La religion du marché

dessin : Nicholson, "Intéressant... Le fossé entre riches et pauvres n’est pas aussi grand que nous le pensions".

Presque tous les dirigeants politiques, qu’ils soient de la gauche
traditionnelle ou de la droite, qu’ils soient du Sud ou du Nord, vouent un
véritable culte au marché, aux marchés financiers en particulier. Il
faudrait plutôt dire qu’ils fabriquent une religion du marché. Chaque
jour, une messe est dite pour honorer le dieu Marché dans chaque foyer
muni d’une télévision ou d’une connexion internet, au moment où l’on rend
compte de l’évolution des cotations en Bourse et des attentes des marchés
financiers. Le dieu Marché envoie des signaux par la voix du journaliste
économique ou du chroniqueur financier. Ce n’est pas seulement vrai pour
tous les pays les plus industrialisés, c’est vrai aujourd’hui pour la
majeure partie de la planète. Que l’on soit à Shanghai ou à Dakar, à Rio
de Janeiro ou à Tombouctou, on recevra les "signaux envoyés par les
marchés" . Par exemple, en Europe, tout un chacun saura le matin comment a
évolué le Nikkei à la Bourse de Tokyo alors que quasiment personne n’est
concerné : les rares personnes à l’être sont tenus au courant par d’autres
biais que la radio d’information en continu… Partout, les gouvernants ont
procédé à des privatisations, on a créé l’illusion que la population
pouvait participer directement aux rites du marché (en achetant des
actions) et recevoir un bénéfice en retour dans la mesure où l’on a bien
interprété les signaux envoyés par le dieu Marché. En réalité, la petite
partie de ceux d’en bas qui ont fait l’acquisition d’actions n’ont aucun
poids sur les tendances du marché.

Dans quelques siècles, peut-être lira-t-on dans les livres d’Histoire que,
à partir des années 1980, un culte fétichiste a fait fureur. La montée en
puissance du culte en question sera peut-être mise en relation avec deux
noms de chefs d’Etat : Ronald Reagan et Margaret Thatcher. On notera que
ce culte a bénéficié dès le début d’une aide des pouvoirs publics (qui se
sont inclinés volontairement devant ce dieu qui les privait d’une grande
partie de leur pouvoir d’antan) et des puissances financières privées. En
effet, pour que ce culte rencontre un certain écho dans les populations,
il a fallu que les grands médias lui rendent hommage quotidiennement.

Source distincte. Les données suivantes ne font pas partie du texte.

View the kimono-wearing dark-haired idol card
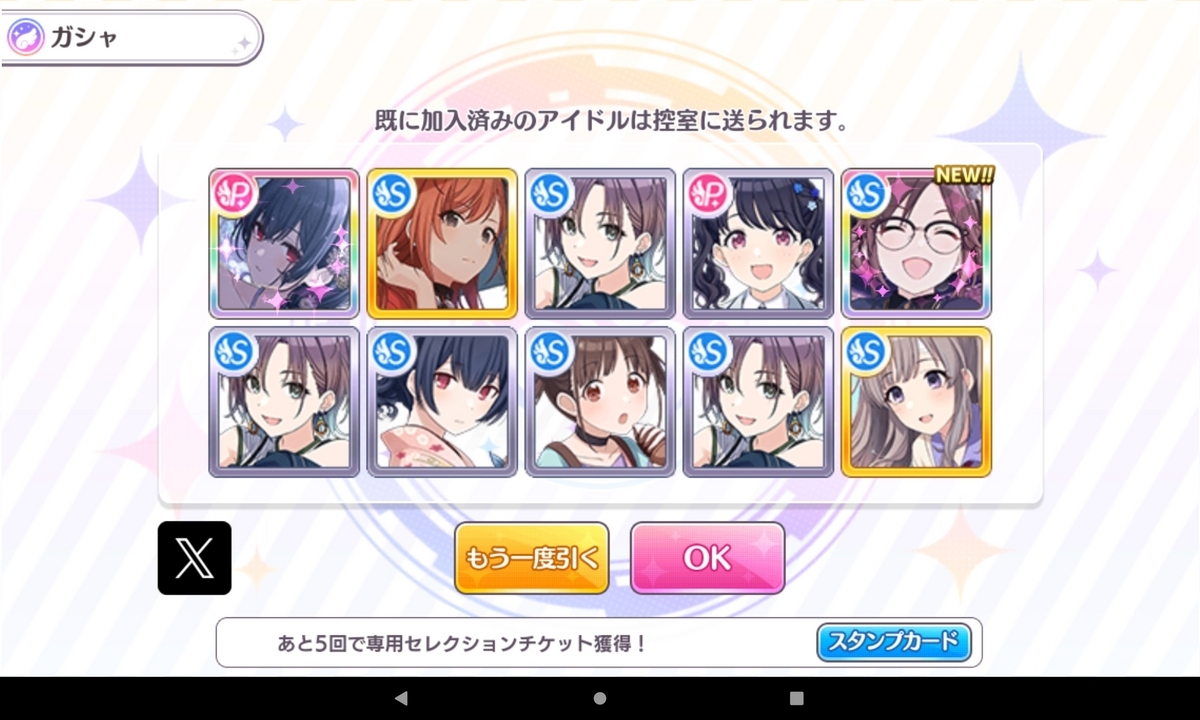Viewport: 1200px width, 720px height. 442,401

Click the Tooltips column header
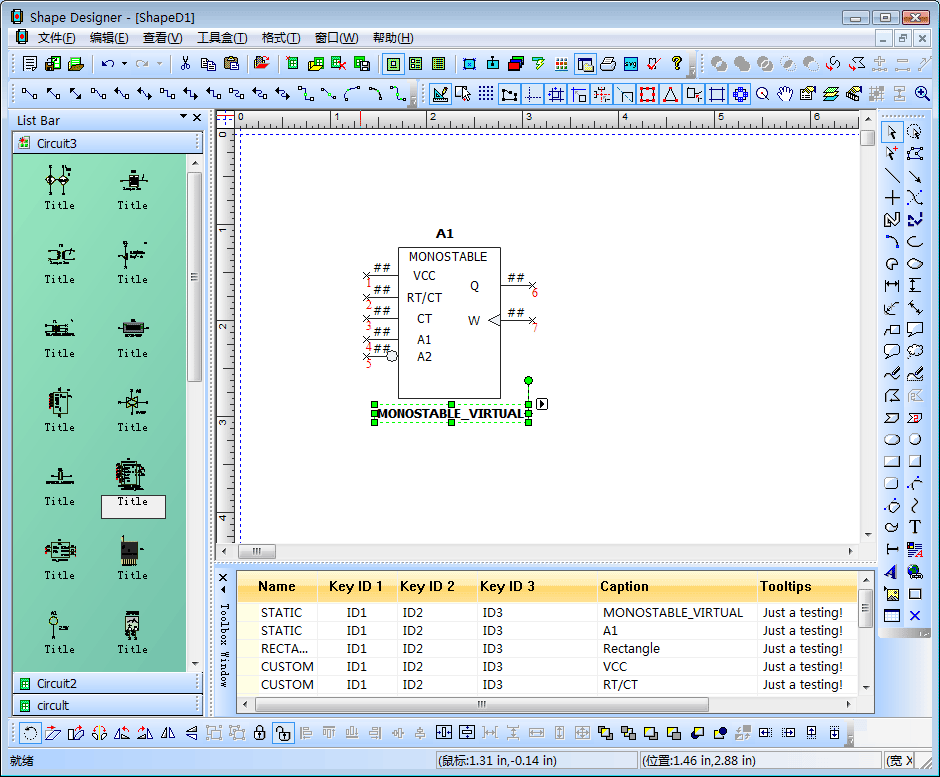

Les dieux de cette religion sont les Marchés financiers. Des temples leur
sont dédiés qui ont pour nom Bourses. Seuls les grands prêtres et leurs
acolytes y sont conviés. Le peuple des croyants est invité à communier
avec les dieux Marchés par l’intermédiaire du petit écran de TV ou
d’ordinateur, du journal quotidien, de la radio ou du guichet de la
banque.

Jusqu’aux coins les plus reculés de la planète, des centaines de millions
d’êtres humains, à qui on nie le droit de satisfaire leurs besoins
élémentaires, sont conviés à célébrer les dieux Marchés. Au Nord, dans les
journaux lus en majorité par les salariés, les ménagères, les chômeurs,
une rubrique du type "où placer votre argent ?" est quotidiennement
imprimée alors que l’écrasante majorité des lecteurs et lectrices n’a pas
les moyens - ni parfois la volonté - de détenir la moindre action en
Bourse. Des journalistes sont payés pour aider les croyants à comprendre
les signaux envoyés par les dieux.

Pour amplifier, dans l’esprit des croyants, la puissance des dieux
Marchés, des commentateurs annoncent périodiquement que ceux-ci ont envoyé
des signaux aux gouvernements pour indiquer leur satisfaction ou leur
mécontentement. Le gouvernement et le parlement grecs ont enfin compris le
message envoyé et ont adopté un plan d’austérité de choc qui fait payer
ceux d’en bas. Mais les dieux sont mécontents du comportement de
l’Espagne, du Portugal, de l’Irlande et de l’Italie. Leurs gouvernements
devront aussi apporter en offrande de fortes mesures antisociales.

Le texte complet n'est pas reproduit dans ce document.